Penerimaan SDA dari minyak bumi tumbuh 44,86% menjadi Rp65 triliun dan gas meningkat 30,59% menjadi Rp31,62 triliun. Sementara di dalam konferensi pers SKK Migas memaparkan sumbangan hulu migas ke penerimaan negara di kuartal III mencapai USD13,95 miliar, mencapai 140% dari target APBN 2022.

Adapun target APBN dari penerimaan negara dari hulu migas pada tahun ini sebanyak USD9,95 miliar. Namun, dalam APBN Perubahan 2022 ditingkatkan menjadi USD16,7 miliar.

"Penerimaan pemerintah USD13,95 miliar atau 140% target APBN yang asli atau 83% target APBN perubahan. Jadi mudah-mudahan target APBN perubahan yang USD16,7 miliar bisa kita capai di tahun 2022 ini," terang kepala SKK Migas, Dwi Soetjipto dalam konferensi pers tersebut.

Waspada Dolar Naik hingga Melebarnya Defisit Neraca Migas

Selain kenaikan pendapatan negara, SKK Migas juga mencatatkan kinerja hulu migas di kuartal III 2022 yang masih lesu. Salah satu indikatornya adalah realisasi lifting dan produksi migas yang masih jauh dari target tahun ini.

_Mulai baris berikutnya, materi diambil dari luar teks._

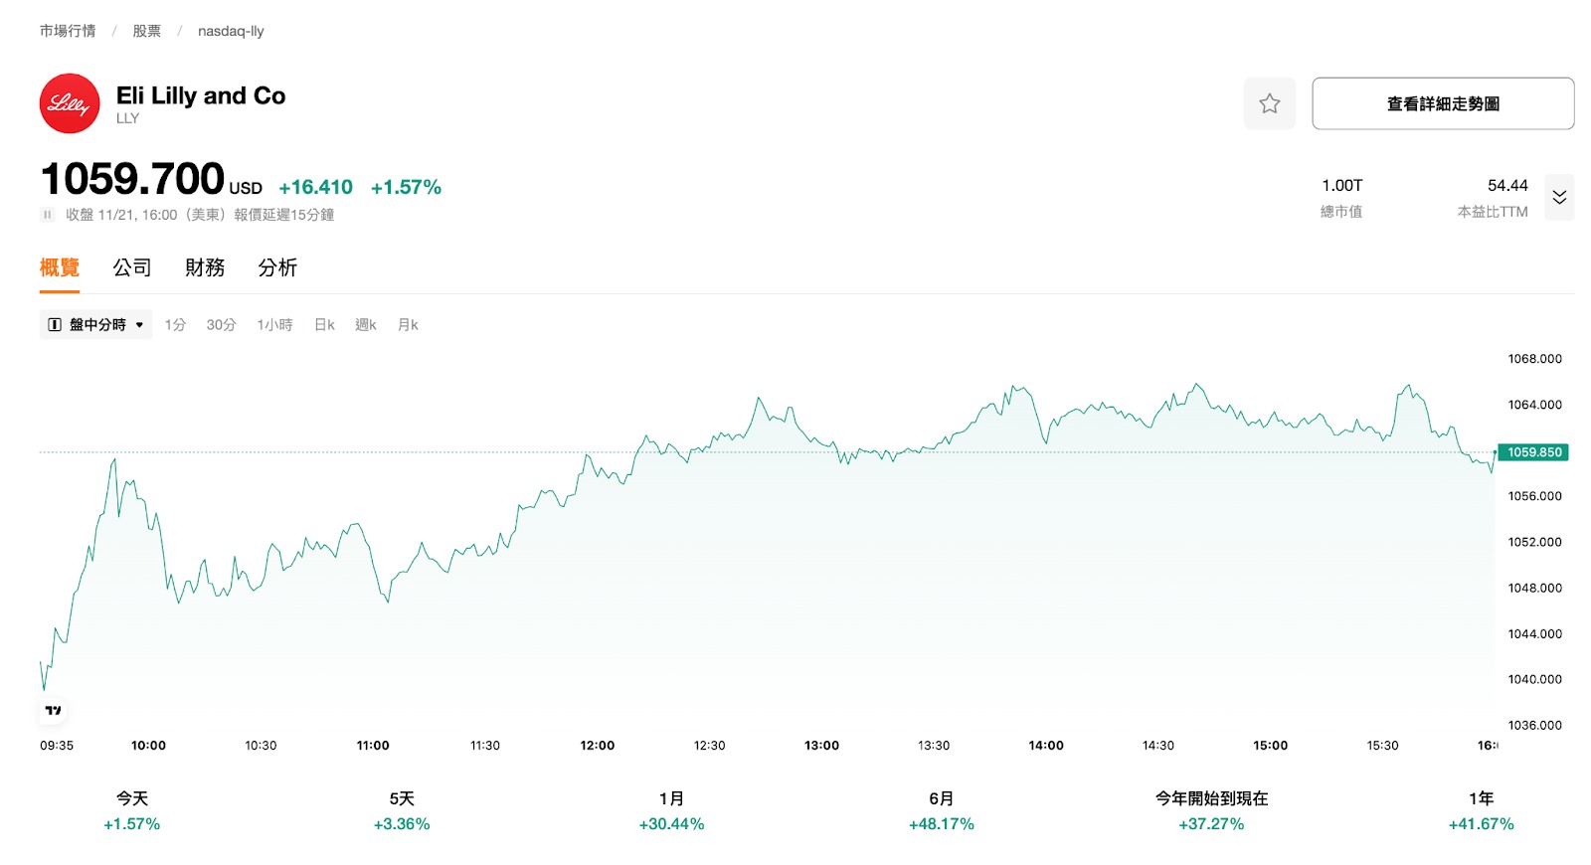This screenshot has width=1591, height=865.
Task: Go to 市場行情 breadcrumb link
Action: [68, 31]
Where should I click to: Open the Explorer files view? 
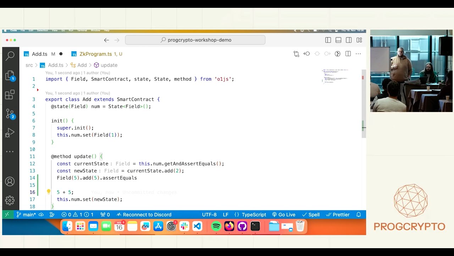pos(10,75)
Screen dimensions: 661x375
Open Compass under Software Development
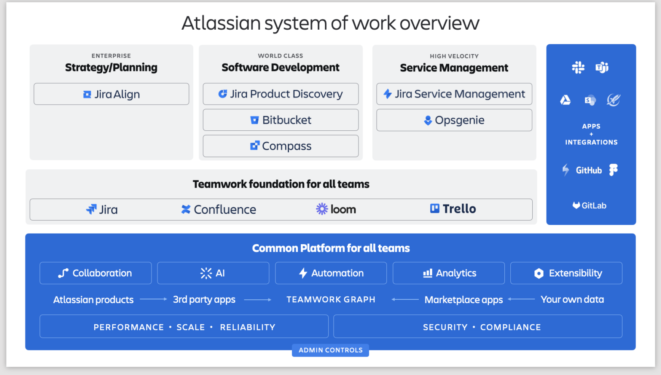[x=281, y=146]
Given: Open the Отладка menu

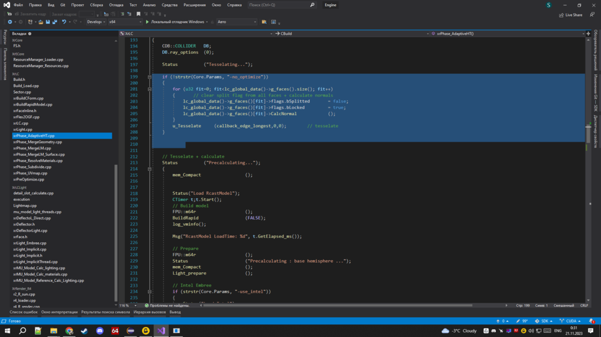Looking at the screenshot, I should (x=116, y=5).
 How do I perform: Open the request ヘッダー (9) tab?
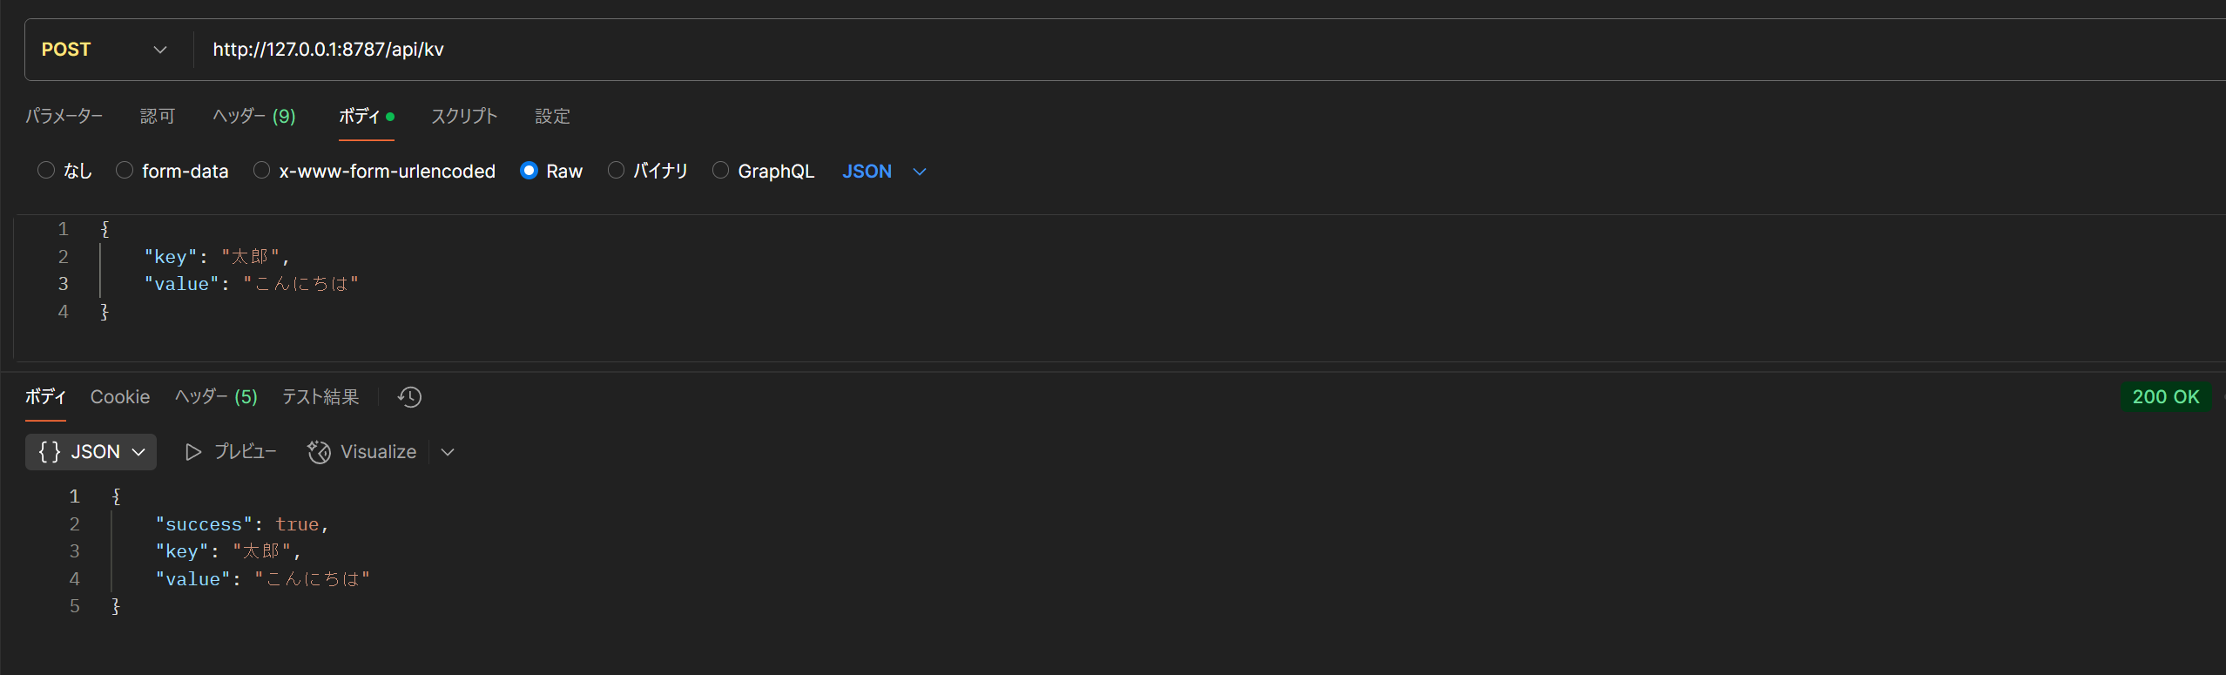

Menurut Dwi Soetjipto, realisasi produksi minyak sampai September 2022 sebesar 613 ribu barel per hari (BOPD) dengan lifting 610 ribu BOPD. Realisasi ini masih 86,8 persen dari target sebesar 703 ribu BOPD.

Sementara itu, lifting atau salur gas mencapai 5.353 MMSCFD per kuartal III 2022 atau 92,3% dari target 5.800 MMSCFD.

Menurut SKK Migas, produksi minyak di tahun ini, mulai merosot di April karena adanya pergeseran pipeline EMCL Kedung Keris sehingga harus stop produksi yang mencapai 10 ribu BOPD.

"Juli mulai muncul kebocoran pipa di PHE OSES. Berlanjut sampai Agustus juga kebocoran pipa lalu September lalu paling besar adalah kebocoran host offloading dari pipa Gagak Rimang sehingga produksi disetop sebagian dan ini cukup besar. September kinerja lifting jadi sangat jelek," katanya.

Sementara itu, dia berkata produksi gas masih lebih stabil daripada minyak. Namun tetap ada masalah yaitu fasilitas BP dan PLN tidak melanjutkan penarikan gas dari Epic Sengkang sehingga produksi turun hampir 40 MMSCFD.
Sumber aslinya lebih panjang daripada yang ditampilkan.